The storming of the city of Derne, in 1805, by General Eaton, at the head of nine Americans, forty Greeks, and a motley array of Turks and Arabs, was one of those feats of hardihood and daring which have in all ages attracted the admiration of the multitude. The higher and holier heroism of Christian self-denial and sacrifice, in the humble walks of private duty, is seldom so well appreciated.
NIGHT on the city of the Moor! On mosque and tomb, and white-walled shore, On sea-waves, to whose ceaseless knock The narrow harbor-gates unlock, On corsair's galley, carack tall, And plundered Christian caraval! The sounds of Moslem life are still; No mule-bell tinkles down the hill; Stretched in the broad court of the khan, The dusty Bornou caravan Lies heaped in slumber, beast and man; The Sheik is dreaming in his tent, His noisy Arab tongue o'erspent; The kiosk's glimmering lights are gone, The merchant with his wares withdrawn; Rough pillowed on some pirate breast, The dancing-girl has sunk to rest; And, save where measured footsteps fall Along the Bashaw's guarded wall, Or where, like some bad dream, the Jew Creeps stealthily his quarter through, Or counts with fear his golden heaps, The City of the Corsair sleeps.
But where yon prison long and low Stands black against the pale star-glow, Chafed by the ceaseless wash of waves, There watch and pine the Christian slaves; Rough-bearded men, whose far-off wives Wear out with grief their lonely lives; And youth, still flashing from his eyes The clear blue of New England skies, A treasured lock of whose soft hair Now wakes some sorrowing mother's prayer; Or, worn upon some maiden breast, Stirs with the loving heart's unrest.
A bitter cup each life must drain, The groaning earth is cursed with pain, And, like the scroll the angel bore The shuddering Hebrew seer before, O'erwrit alike, without, within, With all the woes which follow sin; But, bitterest of the ills beneath Whose load man totters down to death, Is that which plucks the regal crown Of Freedom from his forehead down, And snatches from his powerless hand The sceptred sign of self-command, Effacing with the chain and rod The image and the seal of God; Till from his nature, day by day, The manly virtues fall away, And leave him naked, blind and mute, The godlike merging in the brute!
Why mourn the quiet ones who die Beneath affection's tender eye, Unto their household and their kin Like ripened corn-sheaves gathered in? O weeper, from that tranquil sod, That holy harvest-home of God, Turn to the quick and suffering, shed Thy tears upon the living dead Thank God above thy dear ones' graves, They sleep with Him, they are not slaves.

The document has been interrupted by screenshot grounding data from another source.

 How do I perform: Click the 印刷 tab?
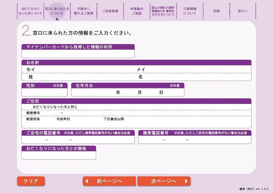[x=216, y=11]
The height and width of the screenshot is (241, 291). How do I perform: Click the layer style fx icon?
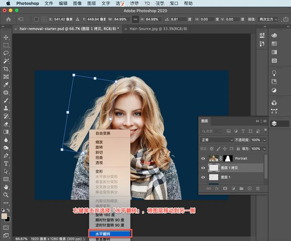click(217, 188)
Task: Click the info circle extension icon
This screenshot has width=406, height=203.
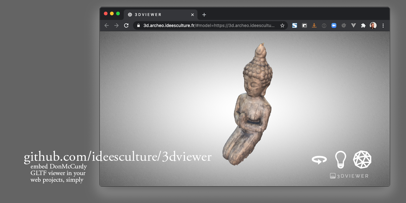Action: coord(324,25)
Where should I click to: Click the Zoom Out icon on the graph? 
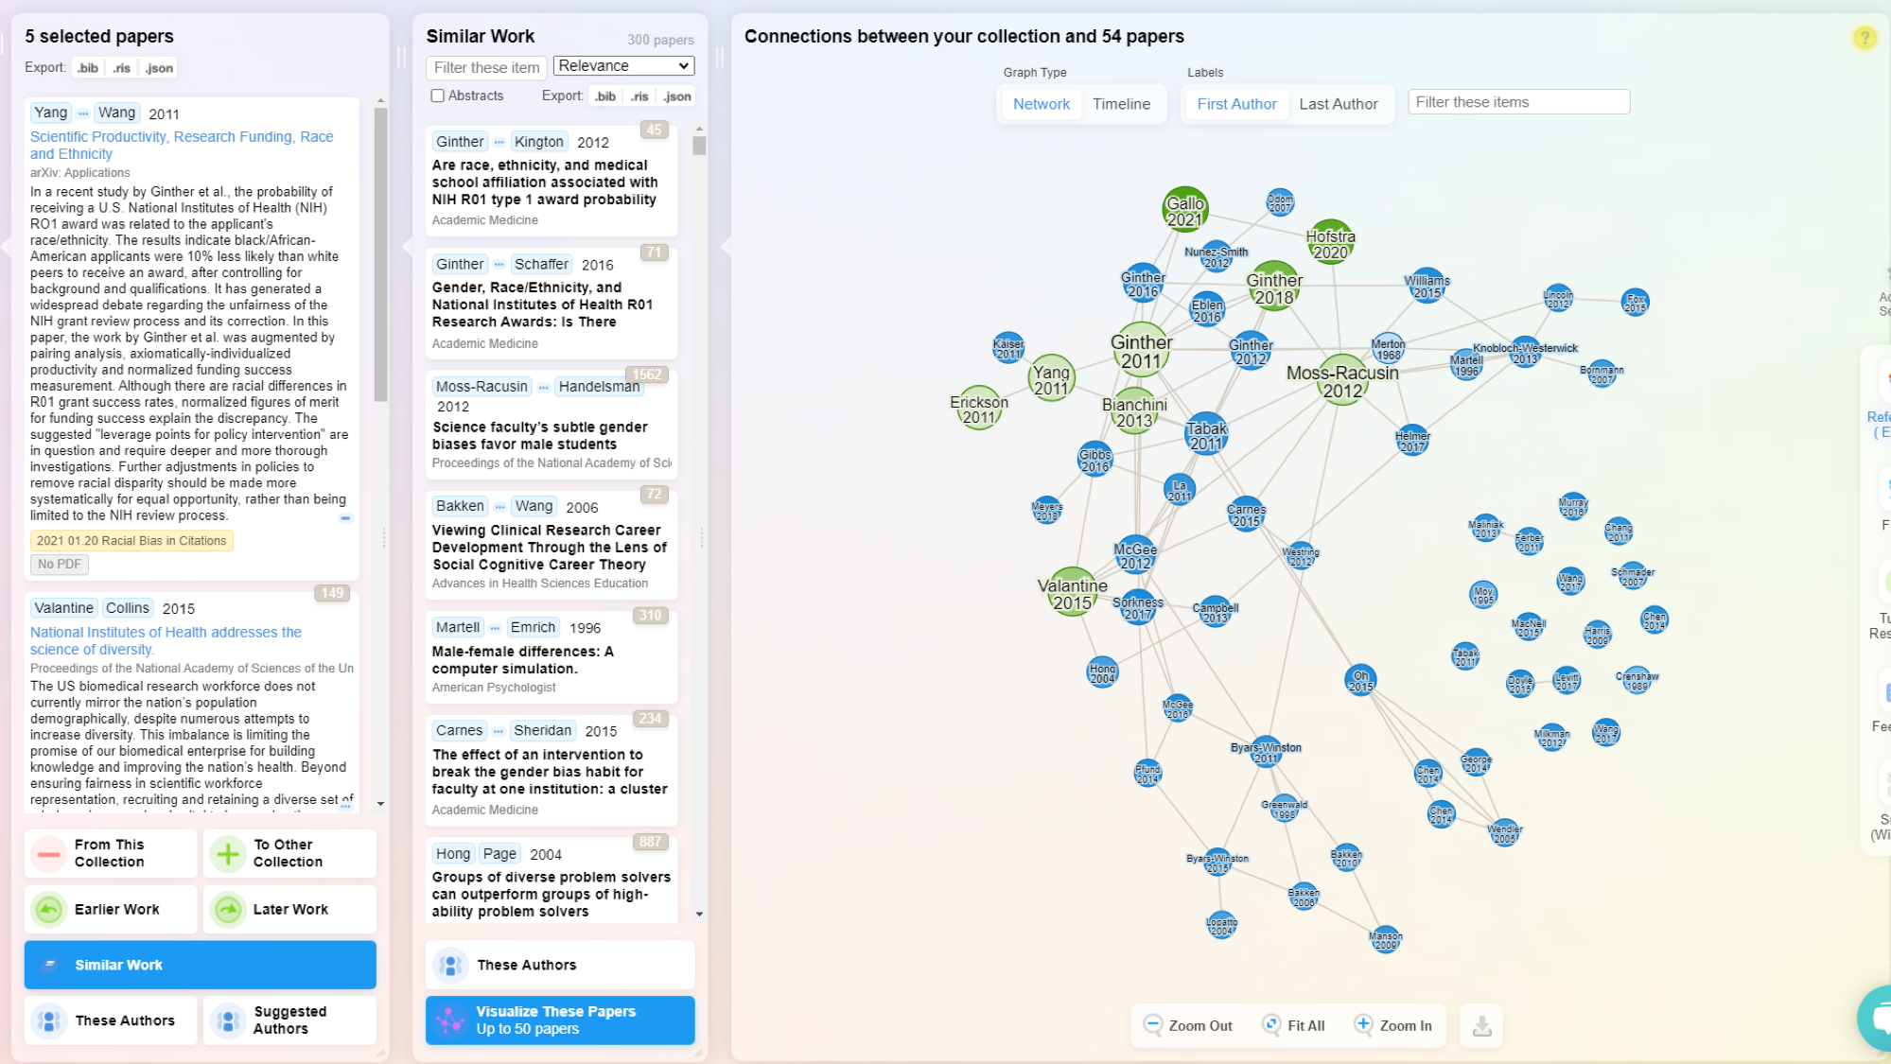[x=1152, y=1025]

What dark mass, down the mountain-sides Swift-pouring, like a stream divides? A long, loose, straggling caravan, Camel and horse and armed man. The moon's low crescent, glimmering o'er Its grave of waters to the shore, Lights tip that mountain cavalcade, And gleams from gun and spear and blade Near and more near! now o'er them falls The shadow of the city walls. Hark to the sentry's challenge, drowned In the fierce trumpet's charging sound! The rush of men, the musket's peal, The short, sharp clang of meeting steel!

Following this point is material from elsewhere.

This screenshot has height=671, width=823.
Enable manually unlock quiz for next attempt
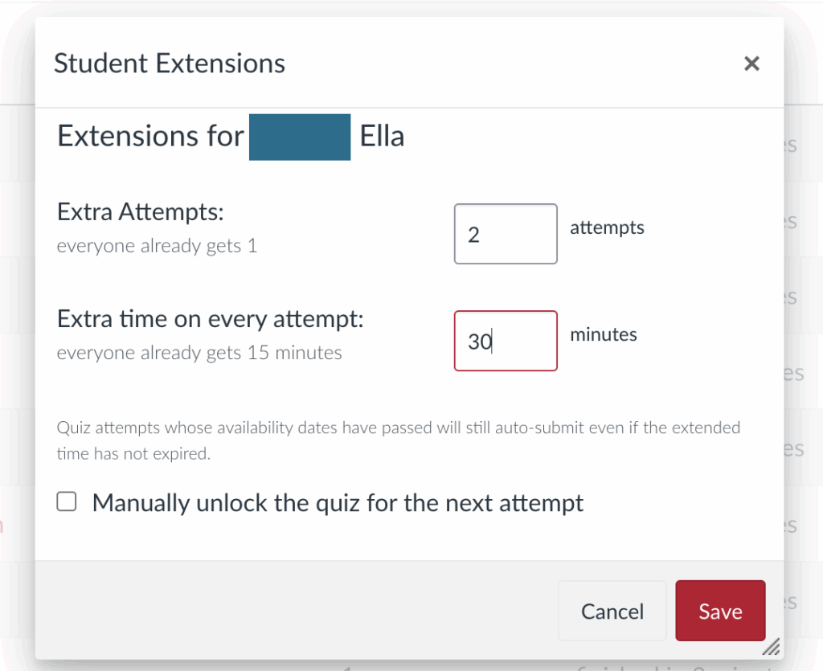pyautogui.click(x=66, y=501)
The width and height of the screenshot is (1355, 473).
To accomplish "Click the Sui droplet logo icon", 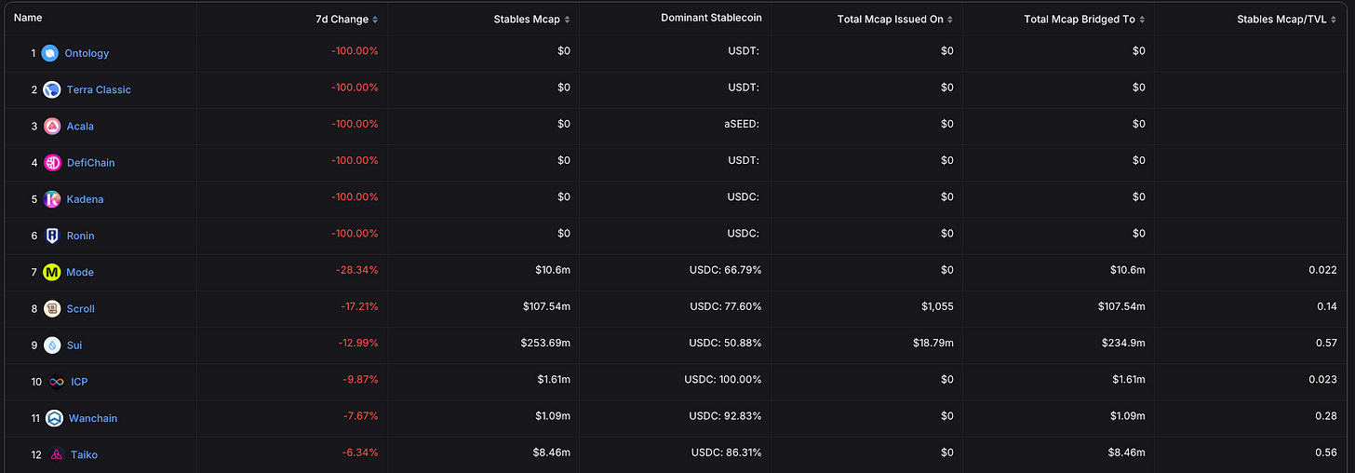I will tap(52, 345).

Vain, Moslem, vain thy lifeblood poured So freely on thy foeman's sword! Not to the swift nor to the strong The battles of the right belong; For he who strikes for Freedom wears The armor of the captive's prayers, And Nature proffers to his cause The strength of her eternal laws; While he whose arm essays to bind And herd with common brutes his kind Strives evermore at fearful odds With Nature and the jealous gods, And dares the dread recoil which late Or soon their right shall vindicate.
'T is done, the horned crescent falls The star-flag flouts the broken walls Joy to the captive husband! joy To thy sick heart, O brown-locked boy! In sullen wrath the conquered Moor Wide open flings your dungeon-door, And leaves ye free from cell and chain, The owners of yourselves again. Dark as his allies desert-born, Soiled with the battle's stain, and worn With the long marches of his band Through hottest wastes of rock and sand, Scorched by the sun and furnace-breath Of the red desert's wind of death, With welcome words and grasping hands, The victor and deliverer stands!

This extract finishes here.